The defendant is who run/ran BTC-E, so it's alleged to have come from the very
top. The reasons why you found it so easy are probably related to why the US
sees it as a criminal enterprise:

> According to the indictment, since its inception, Vinnik and others
> developed a customer base for BTC-e that was heavily reliant on criminals,
> including by not requiring users to validate their identity, obscuring and
> anonymizing transactions and source of funds, and by lacking any anti-money
> laundering processes.

It continues:

> The indictment alleges BTC-e was operated to facilitate transactions for
> cybercriminals worldwide and received the criminal proceeds of numerous
> computer intrusions and hacking incidents, ransomware scams, identity theft
> schemes, corrupt public officials, and narcotics distribution rings.
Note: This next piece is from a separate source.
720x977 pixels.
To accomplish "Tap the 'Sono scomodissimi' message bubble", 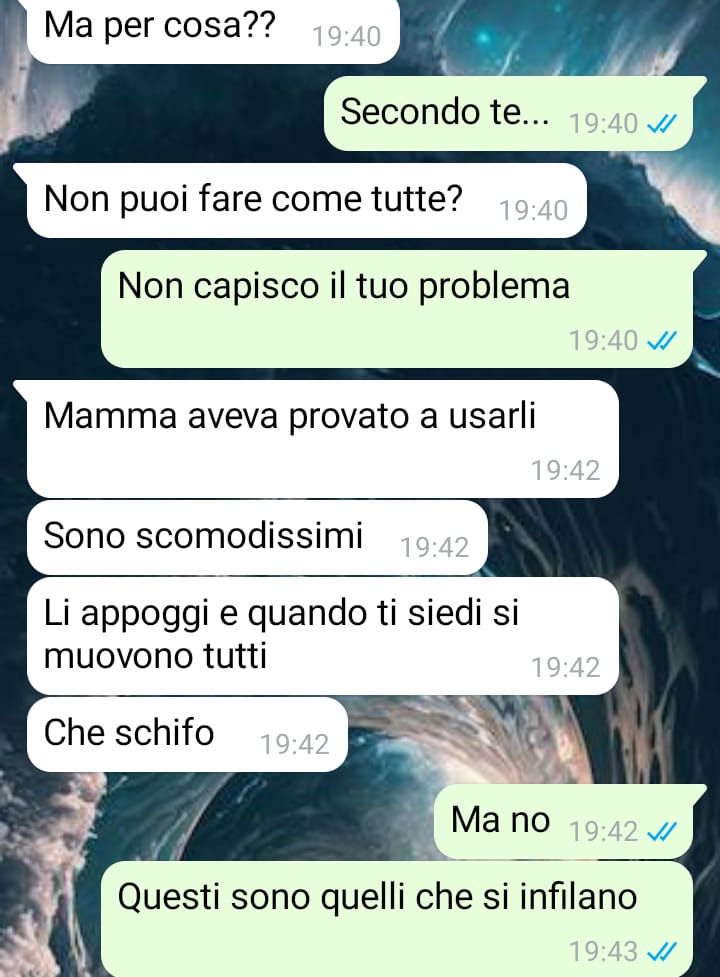I will pyautogui.click(x=257, y=537).
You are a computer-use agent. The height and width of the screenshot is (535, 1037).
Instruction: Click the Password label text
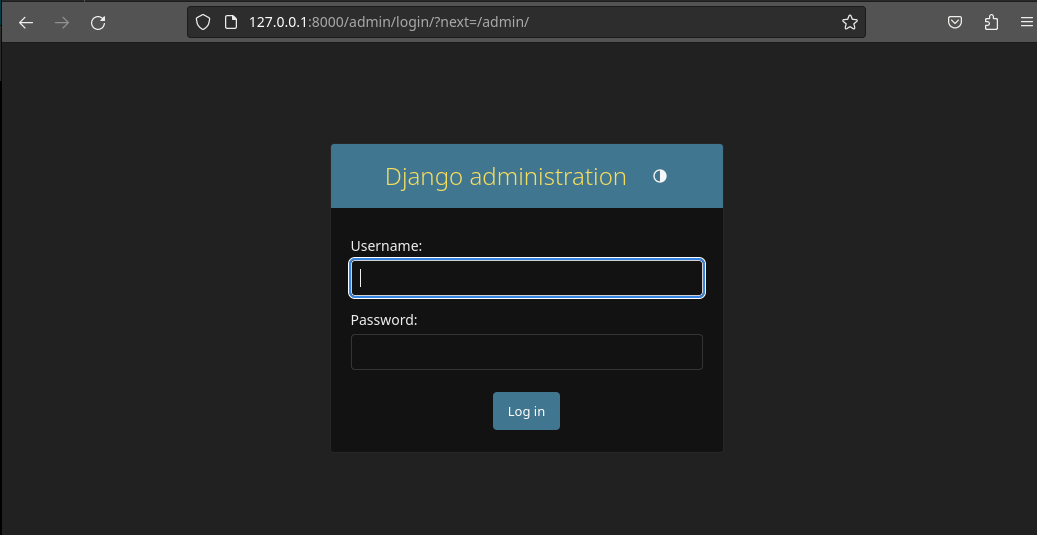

Thus,
> the indictment alleges, BTC-e was used to facilitate crimes ranging from
> computer hacking, to fraud, identity theft, tax refund fraud schemes, public
> corruption, and drug trafficking. The investigation has revealed that BTC-e
> received more than $4 billion worth of bitcoin over the course of its
> operation.

------
RachelF
An interesting analysis of the evidence here:

Breaking open the MtGox case, part 1 [http://blog.wizsec.jp/2017/07/breaking-
open-mtgox-1.html](http://blog.wizsec.jp/2017/07/breaking-open-mtgox-1.html)

------
techaddict009
Question is who has the control over BTC-e's crypto? Will they be returned to
users?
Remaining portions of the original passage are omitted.